Item 4. Purpose of Transaction.
     FNF acquired 95,940,000 shares of FIS Common Stock as merger consideration for the shares of common stock of FIS DE that it owned prior to the Merger. Additionally, FNF acquired 1,212,000 shares of FIS Common Stock prior to the Merger. All of the shares of FIS Common Stock held by FNF were acquired primarily for investment purposes. FNF intends to monitor its investment in FIS on an ongoing basis and take such measures as it deems appropriate from time to time in furtherance of such investment. FNF may from time to time acquire additional FIS Common Stock, dispose of some or all of the shares of FIS Common Stock then beneficially owned by it, discuss FIS’s business, operations, or other affairs with FIS’s management, board of directors, shareholders or others, explore an extraordinary corporate transaction, such as a sale, merger, reorganization or liquidation involving FIS or take such other actions similar to those enumerated above or as FNF may deem appropriate. Notwithstanding the foregoing, except as described in this Item 4 and in Item 6, FNF has no present plan or proposal which relate to or would result in any of the matters referred to in Items (a) through (j) of Item 4 of Schedule 13D of the Securities and Exchange Commission. FNF does, however, reserve the right to adopt such plans or proposals subject to compliance with applicable regulatory requirements.
     As further described in Item 6 below, FNF became a party to a Shareholders Agreement, dated September 14, 2005, among FIS, FNF and the other shareholders of FIS DE (the “Shareholders Agreement”) in connection with the Merger that grants FNF the right to designate four individuals to serve as members of the board of directors of FIS. Daniel D. (Ron) Lane, Terry N. Christensen and Cary H. Thompson, each of whom is a director of FNF, and William P. Foley, II, who is the Chairman and Chief Executive Officer of FNF, have been designated to the board of directors of FIS.
Item 5. Interest in Securities of the Issuer.

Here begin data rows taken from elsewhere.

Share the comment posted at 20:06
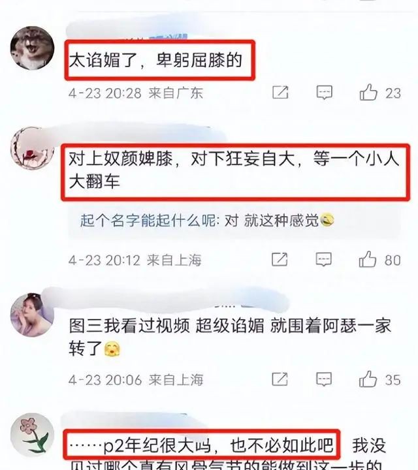This screenshot has width=418, height=470. [x=280, y=379]
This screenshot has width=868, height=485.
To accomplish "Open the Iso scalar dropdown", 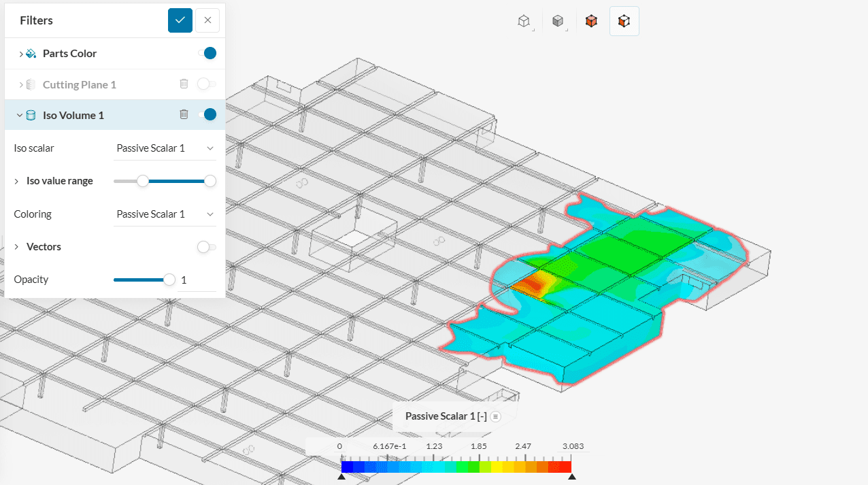I will (x=165, y=148).
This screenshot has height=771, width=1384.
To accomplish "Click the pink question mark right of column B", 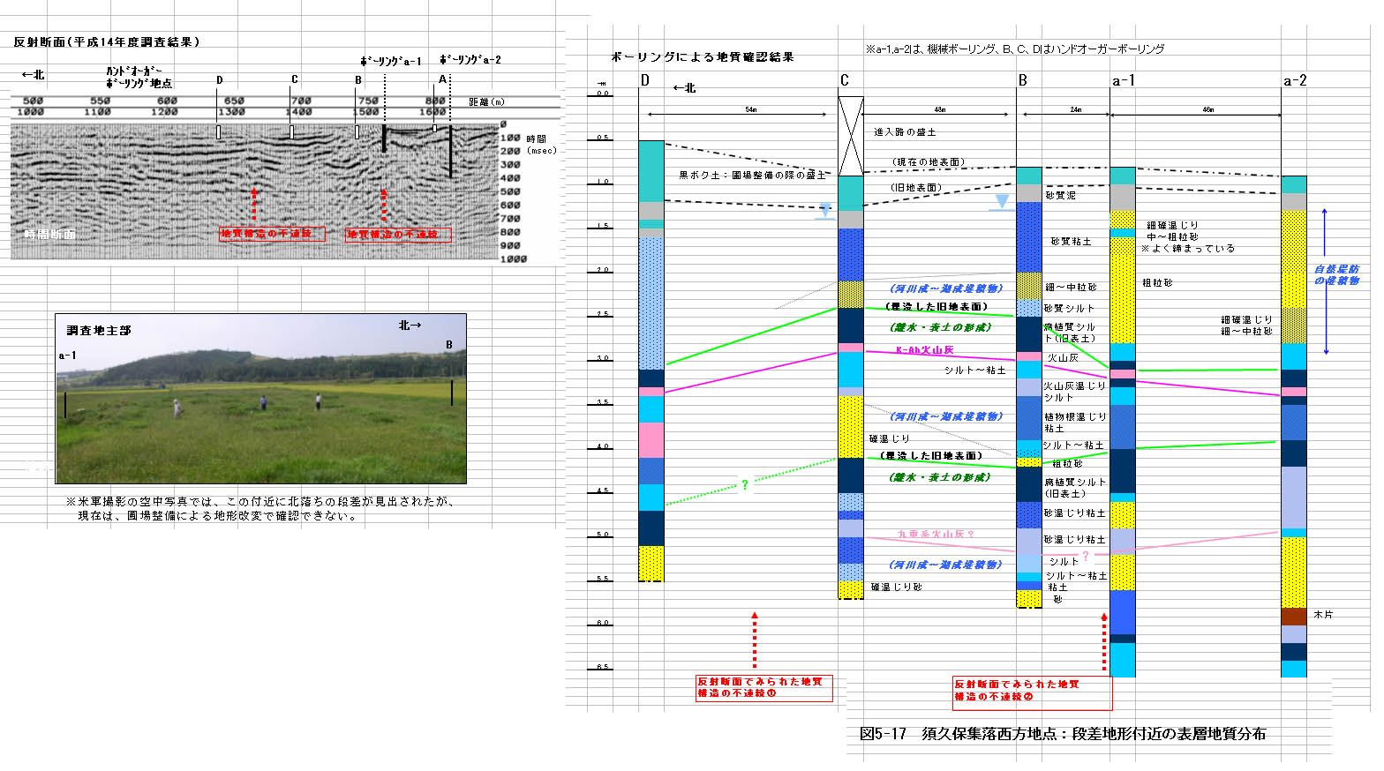I will pos(1085,556).
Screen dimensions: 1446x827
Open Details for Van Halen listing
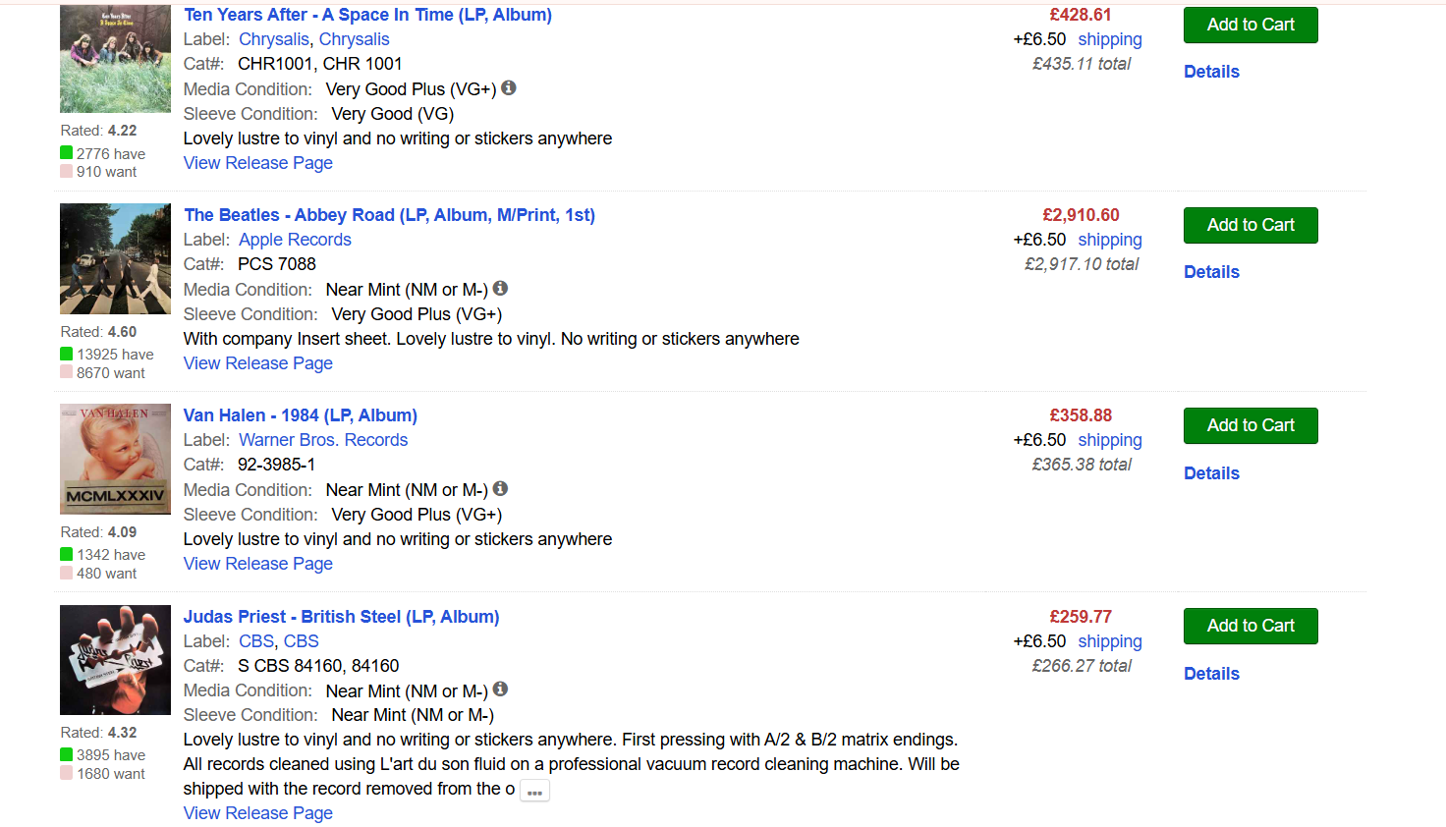pos(1211,473)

     FNF owns 97,152,000 shares of FIS Common Stock (which comprises 50.7% of the outstanding shares of FIS Common Stock). FNF has the sole power to vote, dispose or direct the disposition of all 97,152,000 shares of FIS Common Stock.
Item 6. Contracts, Arrangements, Understandings or Relationships with Respect to Securities of the Issuer.
     The information set forth in Items 3, 4, and 5 of this Schedule 13D and the Exhibits to this Schedule 13D are incorporated by reference herein.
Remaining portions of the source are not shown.